He says his one rule is to lead by example. And he is a man of rules, either making them or complying with them. Arthur’s father had rules too. When Arthur started working at the funeral home full-time as a young man, his father laid down the law: “If you want to go to a party, that’s fine. It doesn’t give you the next day off. If you don’t show up at work, you and I are going to have a conversation. The second time, I’m going to give you a warning. The third time, I’m going to ask you, where are you working now?” Arthur always showed up.

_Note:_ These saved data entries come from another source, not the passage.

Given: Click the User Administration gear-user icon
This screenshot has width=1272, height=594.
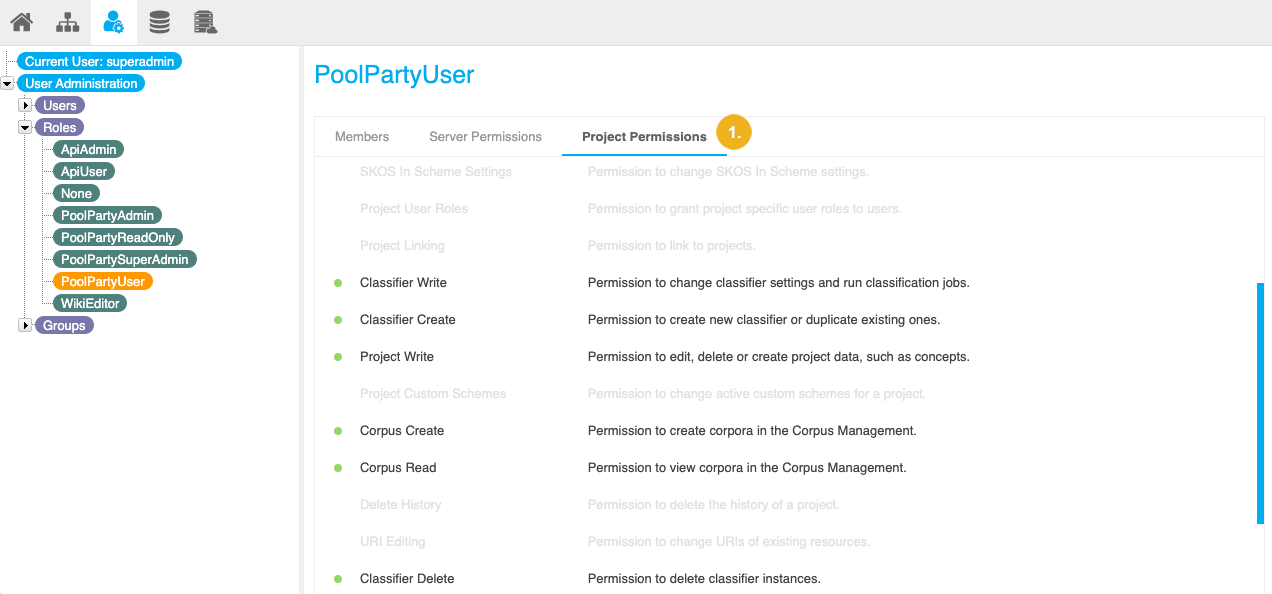Looking at the screenshot, I should 113,21.
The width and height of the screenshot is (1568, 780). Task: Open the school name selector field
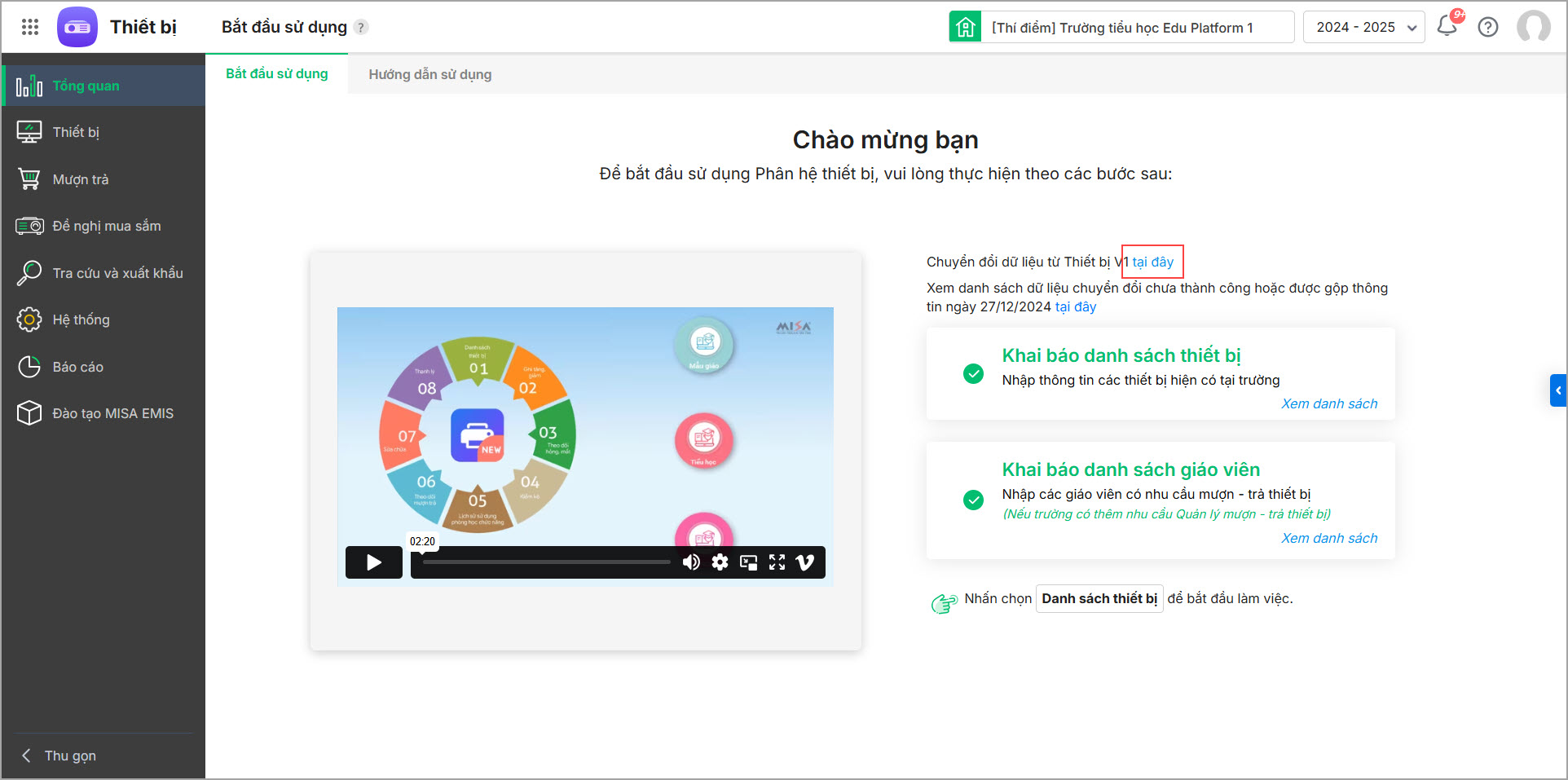point(1121,27)
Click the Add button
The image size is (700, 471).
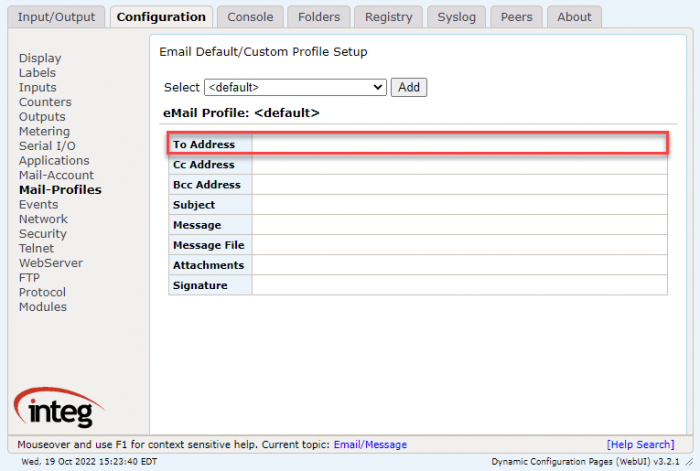pyautogui.click(x=408, y=87)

Arthur shows up for families, too. We engaged Meader & Son when my father died in 2014. We discussed what my father would have wanted, what we wanted, what other people may want, and were shepherded gently through those final tasks: photos to display, writing the obituary, financial matters. Meader gave us multiple-choice questions, which made it easier in our grief: which kind of urn to use, which flowers wouldn’t make me gag. His website, which I consulted at the time, also advises on funeral and cemetery etiquette, like what to wear, what not to say, what you’ll need, how to memorialize someone you love. During my father’s wake, funeral, and burial, we were shown where to stand, where to sit, where to stand and shake everyone’s hand. Rules and procedure got us through.
In 1982, on Meader & Son’s 65th anniversary, the local paper profiled the funeral home. Proud at his longevity, Arthur said at the time he hoped his then three-and-a-half year-old son, James, would take up the profession after him. When James was in high school, however, Arthur wanted him to do bigger and better things. Arthur hired David Blouin, who is like a son, when he was thirteen. He’ll take over the business when the time comes. The name is still Meader & Son, but there’s no longer a son involved.

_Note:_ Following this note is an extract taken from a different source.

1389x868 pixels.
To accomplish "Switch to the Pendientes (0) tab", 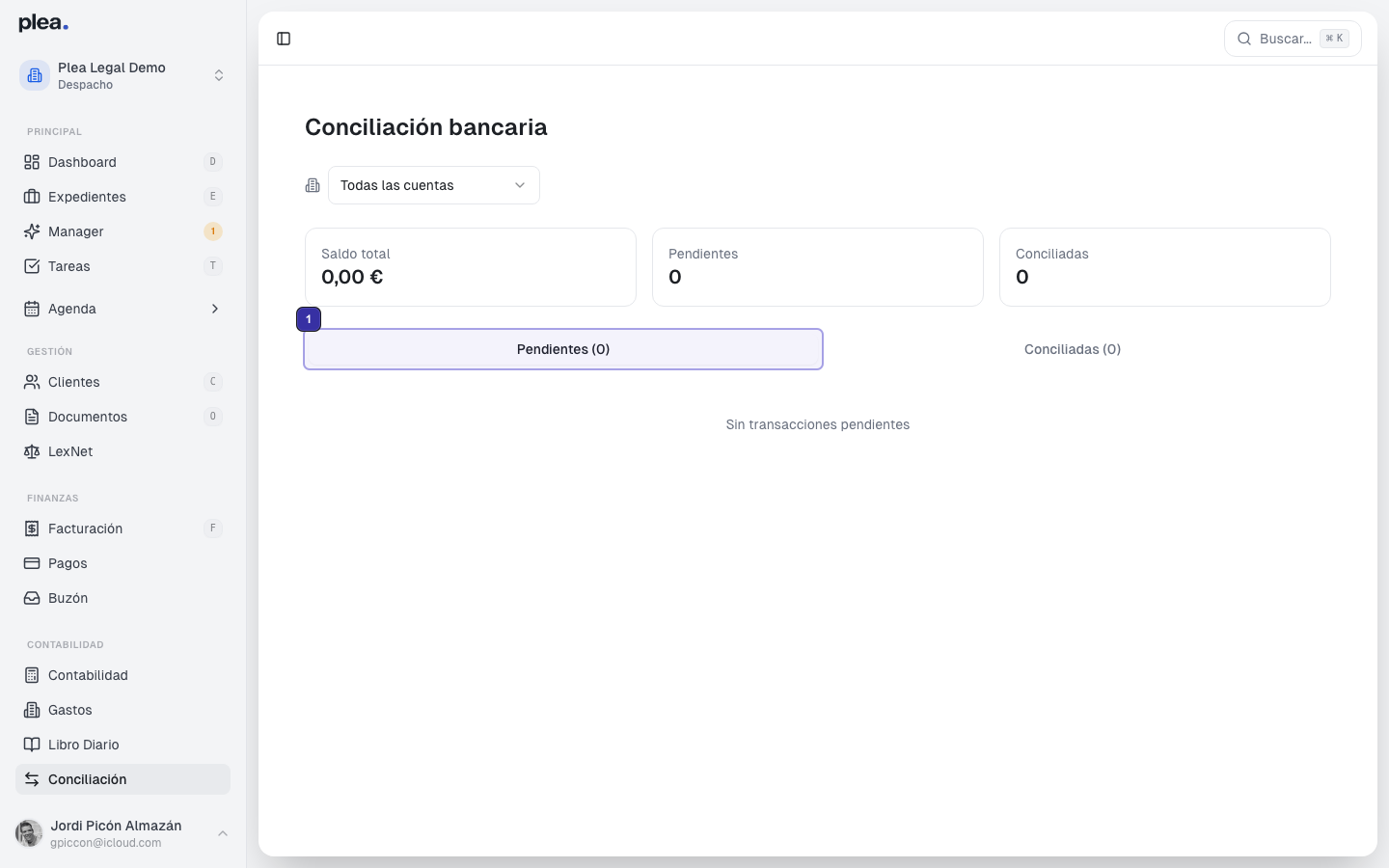I will 563,349.
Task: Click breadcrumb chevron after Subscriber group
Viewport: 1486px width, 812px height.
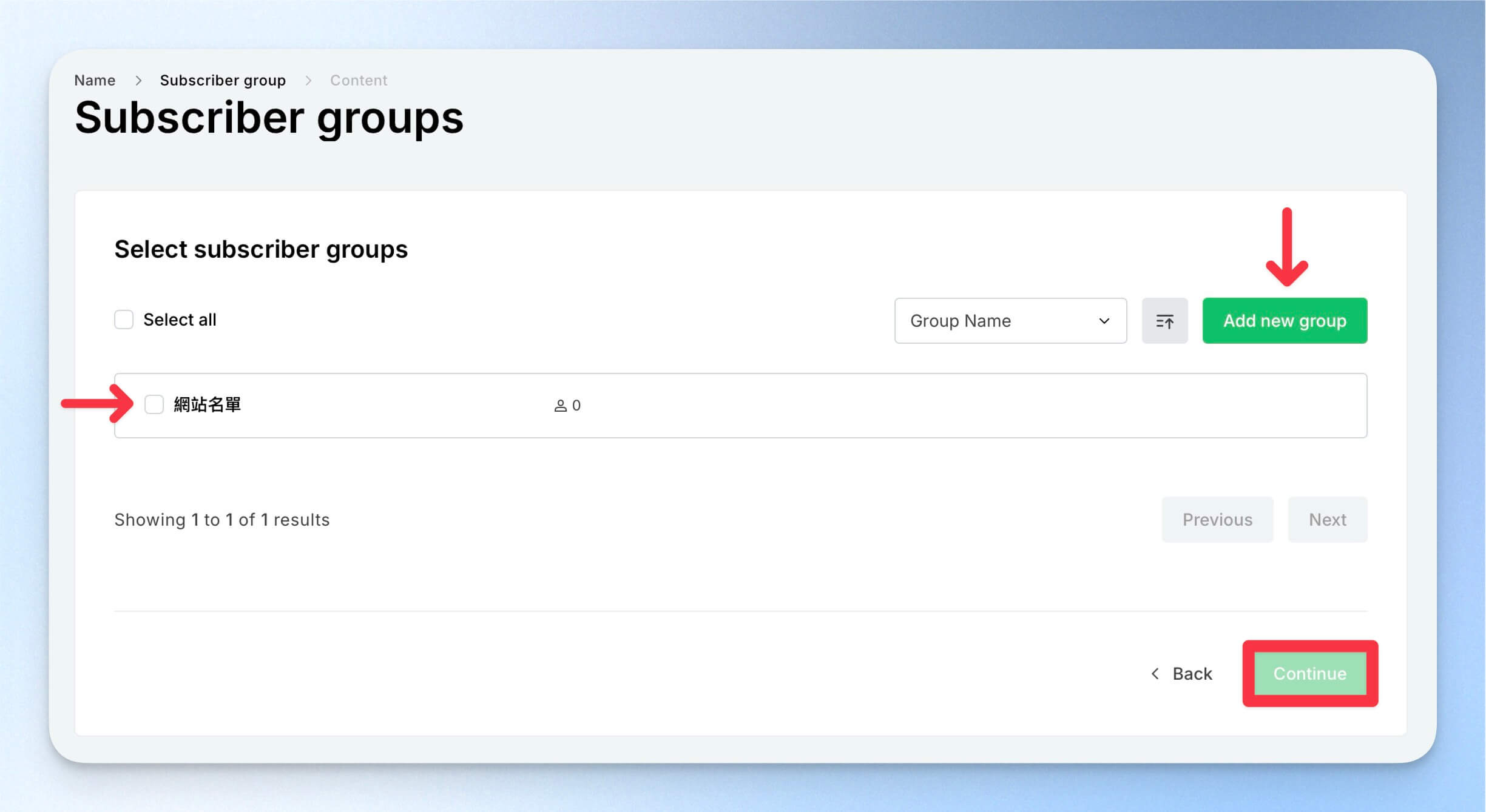Action: [x=308, y=81]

I look at the article Arthur has copied for me. “James always had a goal and if he reached that goal, he’d set another one, and another one, and another one,” Arthur says.
While four generations of Meader men made goals, showed up, did what they said they would do, James’s goals didn’t include managing the funeral home or living in Rumford, Maine. He’s currently my book publicist and lives in NYC.
As Arthur and I talk, the unleafed trees outside magnify the sound of birds hiding in them. You can almost hear spring releasing its frost like a cracked rib, the sound of soil shifting in its skin. Spring is when the funeral business tends to pick up, Arthur says, when Meader & Son “serves” more families. I like Arthur’s choice of words, because death is not the kind of business you want to propagate and it’s a more accurate description of Arthur’s allegiance to the community. Duty-bound, uncorrupt, and beholden to his “constituents,” serving this community, to Arthur, was never just about doing things right, but also about doing the right thing. He worked hard and saw what hard work could build: a businesses, a family, his child’s confidence.
*
Arthur and I have been talking for hours, and by now the sun has tilted west. “How about a glass of scotch?” he asks with a quick lift of his eyebrows. We leave his office and walk up the back stairs, through the casket showroom, through a private office on top of the garage, bang a left, and we are in the overpass. From there we walk through a fire door built into a two-foot-thick wall in the basement of the house, which then empties into a big sunroom. From there, we walk up to a landing, and into the kitchen.
“Now I’m thirsty,” I say, sarcastically. He offers me a glass of his favorite, a fifteen-year-old Glenlivet matured in French oak casks.
“I want to show you something,” he says.
On the wall of a downstairs guest bedroom, a photo of him skiing at Black Mountain in 1963, heading through a slalom gate. Next to it, a photo of James, also skiing, also heading through a slalom gate. A generation apart, skiing in tandem to his father, crouched over in the same stance, the same distance from the gate, taking the same tight line, the two of them racing time.
James and I both grew up skiing at Black Mountain, and like our fathers, we always kept one eye on immediate obstacles and one eye ahead in order to determine the best way downhill. But what James and I didn’t know, as we carved through those gates in our earlier years, was that we were the last in our line. We broke the rules of our family’s way of life, rules they encouraged us to break; we chose different paths.
After I leave Arthur and Sheila’s house, I walk over to the Tourist Information Booth parking lot to see the falls. Water stampedes over the crisp edge of the dam. Trees along the Androscoggin are still naked in their transformation. A motorcycle growls by.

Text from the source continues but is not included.